2. Spend Some Time on Small Talk
Yes, small talk can be boring--does anyone care that much about the weather?--but these basic conversations help your employees connect with you, says Jacquelyn Whitmore, founder of and author of several business etiquette books. "The small talk is extremely important," she says. "You must have the BLT factor: believable, likable, trustworthy. The only way to get to know someone is through that BLT factor."

3. Don't Use Acronyms, Slang or Emoticons in Emails
It's okay to use LOL in an email to your spouse, child or best friend, but when you're communicating with a client, it looks sloppy and inappropriate. Treat initial email exchanges like business letters. As you get to know the person you email with, you can write more casually--but you should always avoid emoticons. If you're happy, just say so.

4. Remember to Give Compliments
Some bosses think positive feedback will encourage employees to slack off. But if you don't give compliments at all, you'll soon end up with a disgruntled team. Make it a point to find a justified compliment to pay someone in your department, and do so regularly. It's important for bosses to recognize talent and help talent grow, because that's what keeps a company vital and keeps employees from looking elsewhere.
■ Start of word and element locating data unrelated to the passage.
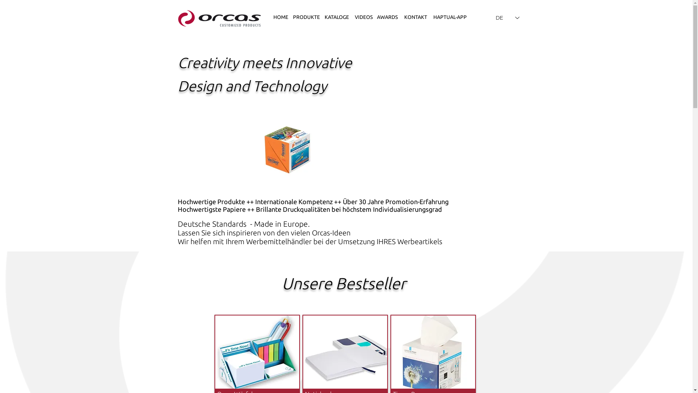 This screenshot has width=698, height=393. What do you see at coordinates (280, 17) in the screenshot?
I see `'HOME'` at bounding box center [280, 17].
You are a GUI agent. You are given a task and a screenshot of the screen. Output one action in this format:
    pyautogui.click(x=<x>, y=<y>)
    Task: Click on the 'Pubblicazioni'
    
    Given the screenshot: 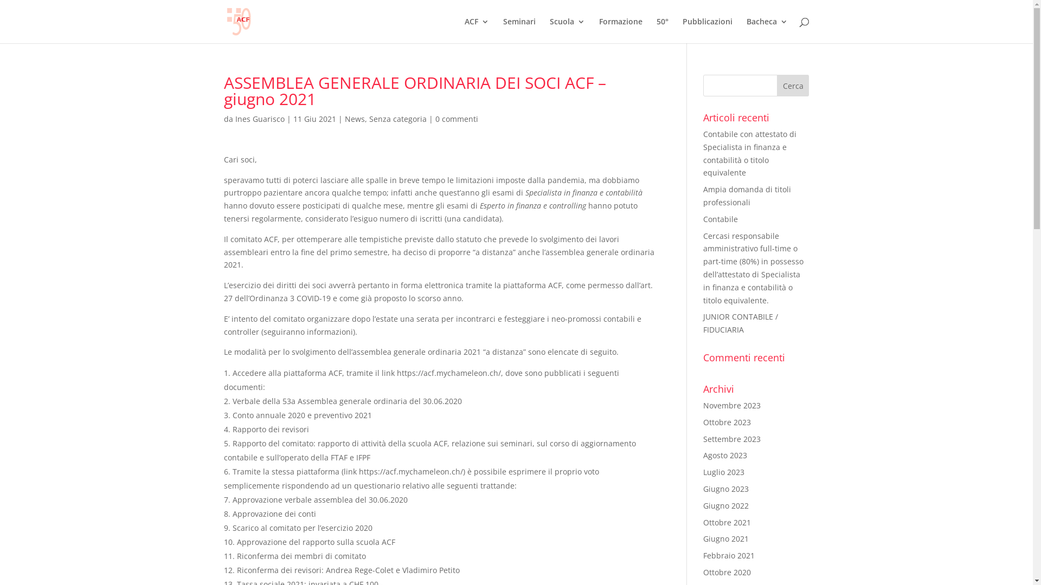 What is the action you would take?
    pyautogui.click(x=707, y=30)
    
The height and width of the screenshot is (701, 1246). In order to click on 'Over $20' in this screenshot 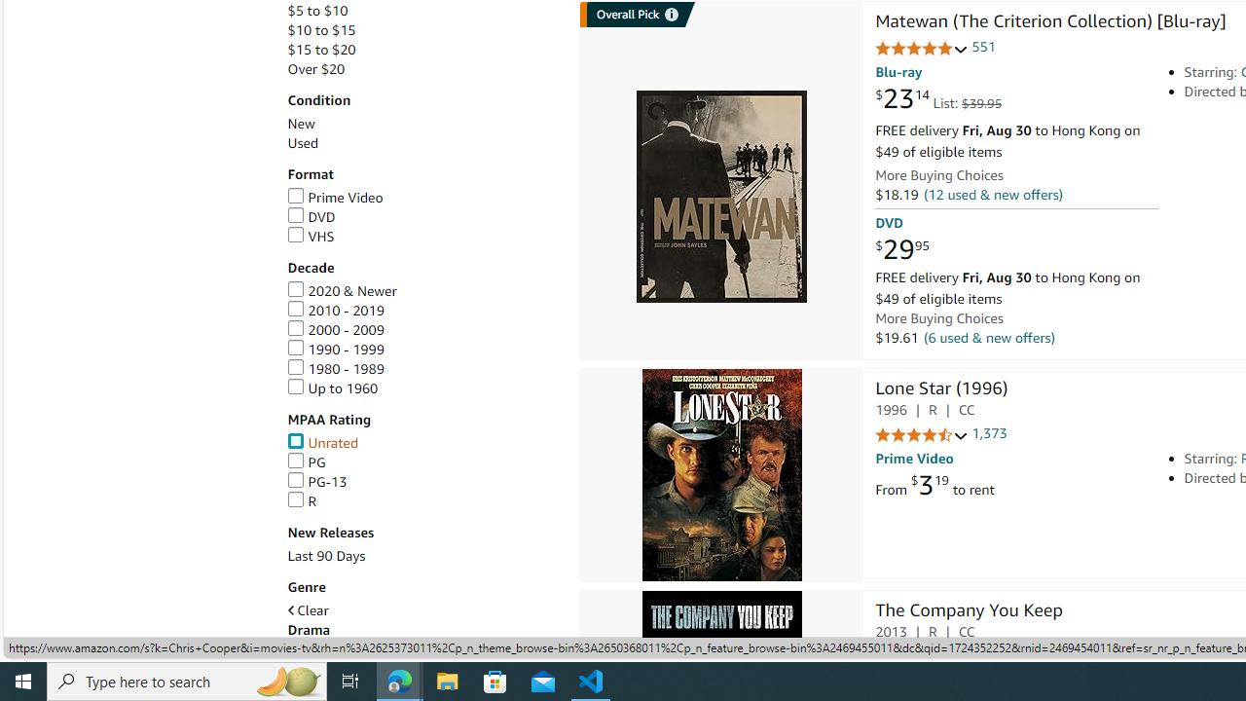, I will do `click(315, 68)`.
5. Don't Offer Casual Comments About Clothes
An offhand mention about someone's style or clothes can seem like a come-on. Especially when dealing with a member of the opposite sex. Even a comment as simple as "I love your shirt" can be construed as inappropriate. Compliments come down to how you phrase them. If you think your employee looks nice, try something like, "Thank you for always looking so professional." Still, commenting on an employee's appearance can be treacherous territory, so it might be best to avoid such compliments if at all possible.

6. Dress for Success
You set the tone for work attire in your department, so start by assessing what the typical day will bring. If you manage a team at a law firm, then suits make sense. If you're a leader at an Internet start-up, a polo shirt and khakis might be acceptable. Whatever you wear to set the standard, make sure it's clean and appropriate. Also, your clothes must fit well. Nothing should hang loose; nothing should be too tight.
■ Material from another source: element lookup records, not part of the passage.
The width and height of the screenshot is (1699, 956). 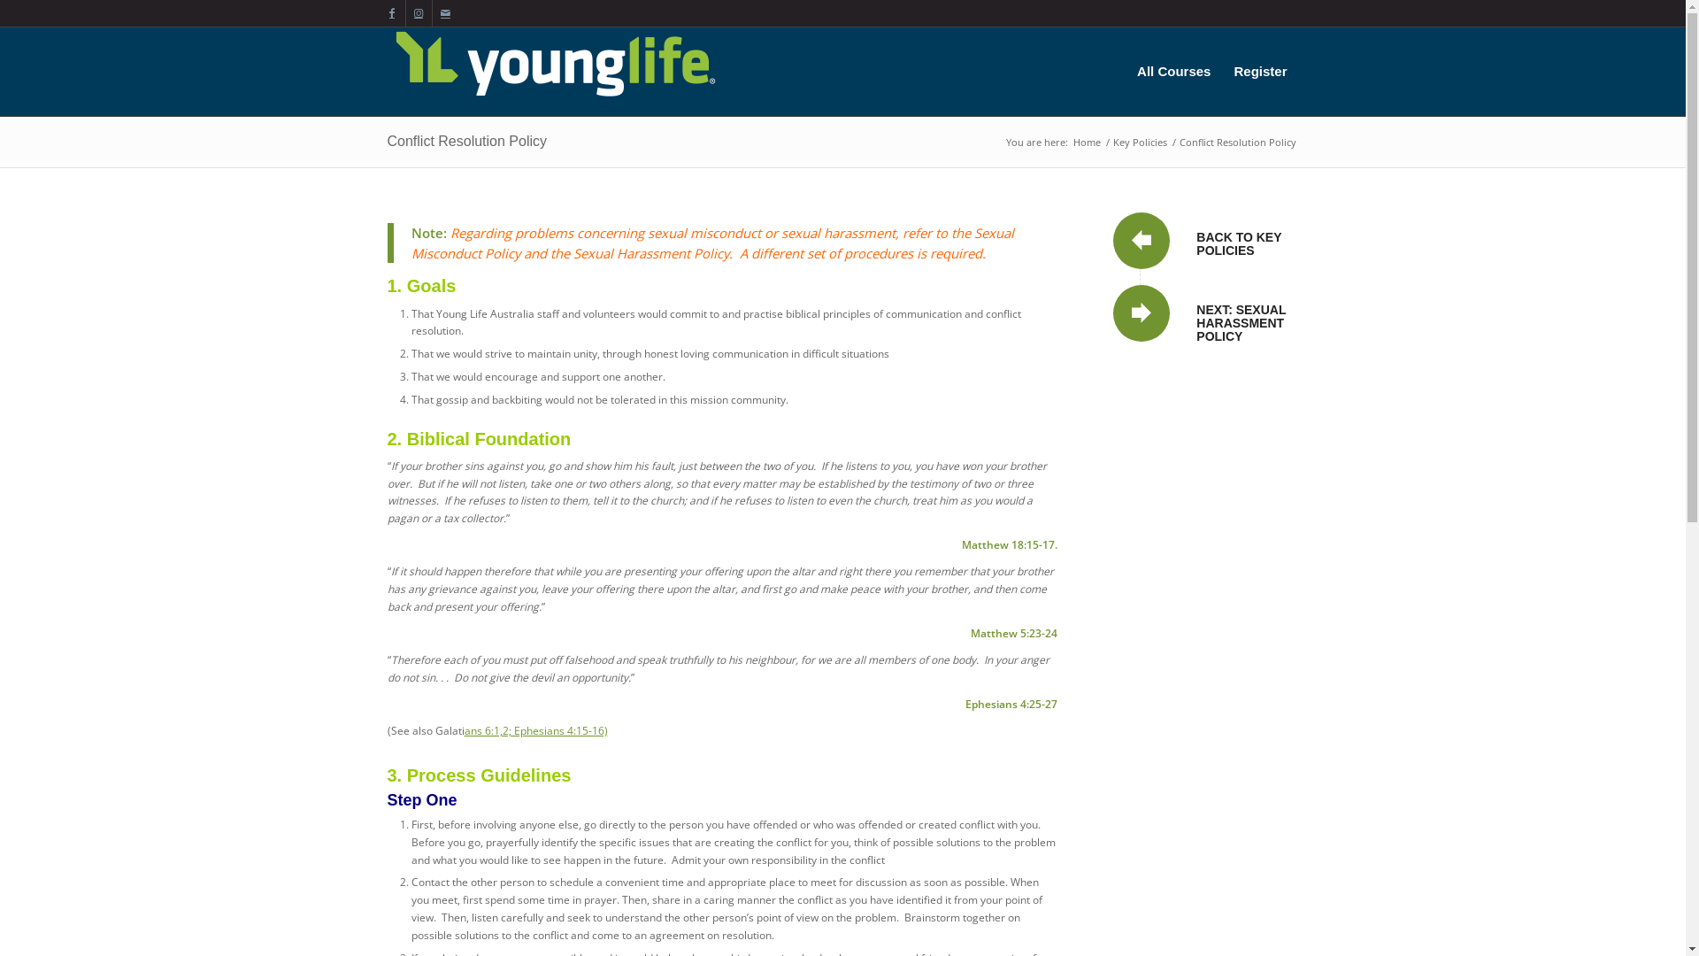 I want to click on 'Mail', so click(x=445, y=13).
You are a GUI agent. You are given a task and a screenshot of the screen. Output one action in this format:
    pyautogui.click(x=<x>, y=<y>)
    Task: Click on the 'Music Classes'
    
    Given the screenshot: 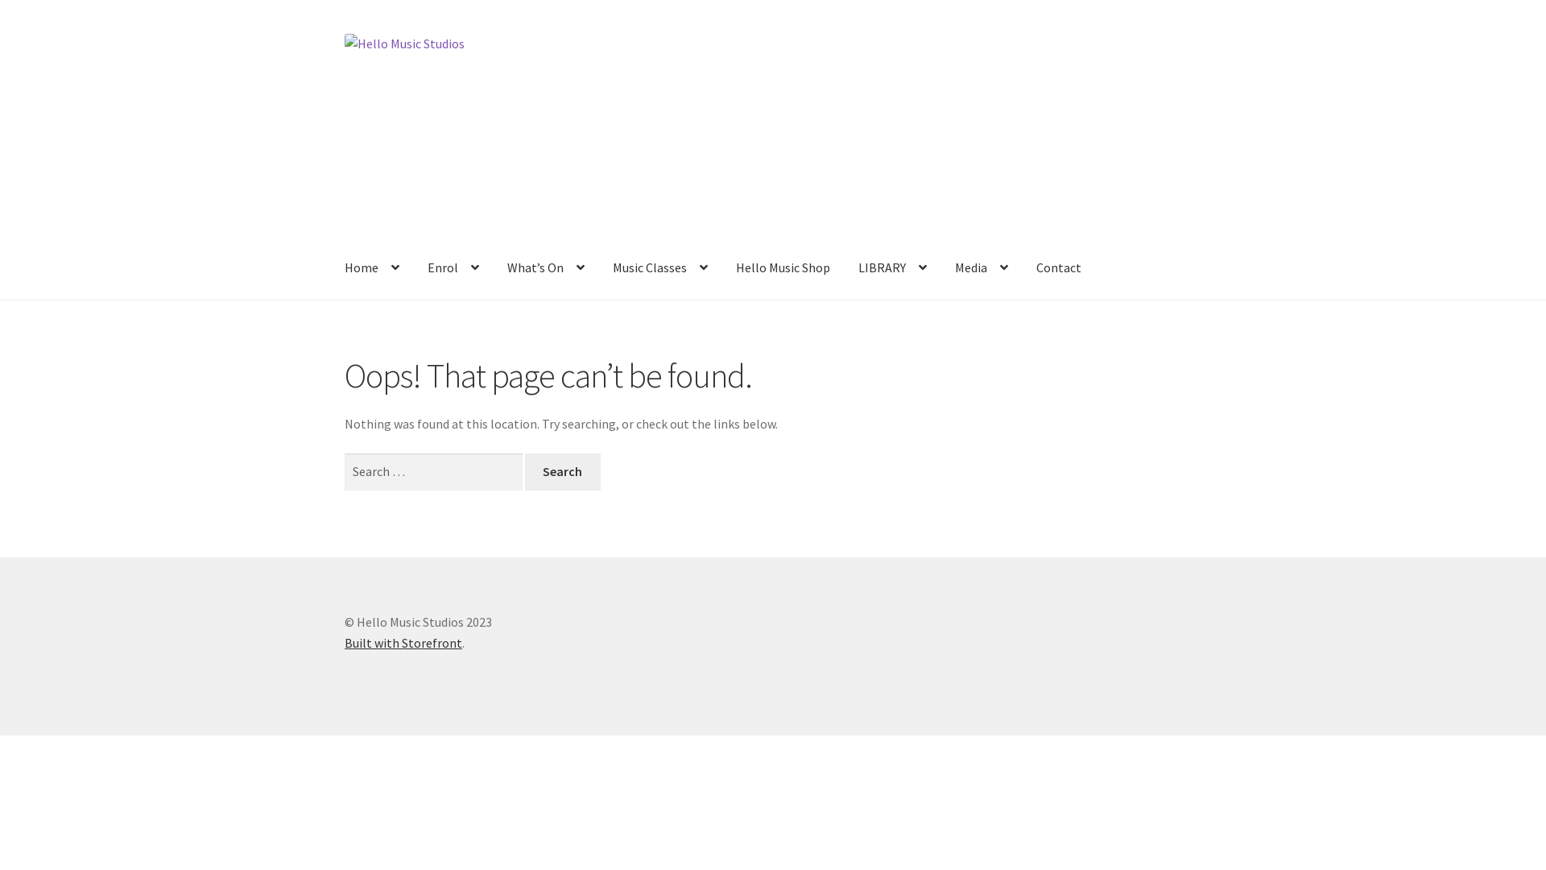 What is the action you would take?
    pyautogui.click(x=598, y=268)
7. Don't Make Contact on Social Networking Sites
When your employees or clients go home at night and log onto Facebook, it's likely a respite from the workplace and a way to connect with people outside of the office. If a boss adds them on Facebook, they can feel nervous about what to share and who to associate with. You should avoid making first contact on social networking websites like Facebook and Twitter. If your employees reach out to you, go ahead and accept, but keep your interactions infrequent and professional.

8. Adjust Your Facial Expressions
As a boss, you've likely figured out a good poker face for negotiating. Keep up the good work: You should always work on your "boss face." But a boss who scowls drives employees away, and a boss that constantly smiles encourages an overly lax atmosphere. Shoot for an expression of concentrated attentiveness, and flash that smile only when necessary.

9. Watch What You Say Around the Water Cooler
If you seem too gossipy, you'll also come across as insincere and even untrustworthy. Don't share too much of your personal life, and avoid pointed questions to your employees about areas like marriage, finances and children. Stick to discussing the business world, the competition, or other broad topics. But if a rumor spreads about the inner workings of your company, you should address it directly. You don't want an atmosphere of closed doors and whispered exchanges--that kills morale and productivity.

Being the boss is more difficult these days, and taking on the role comes with a host of new challenges. Following these rules should help you make the most of your authority without alienating your employees.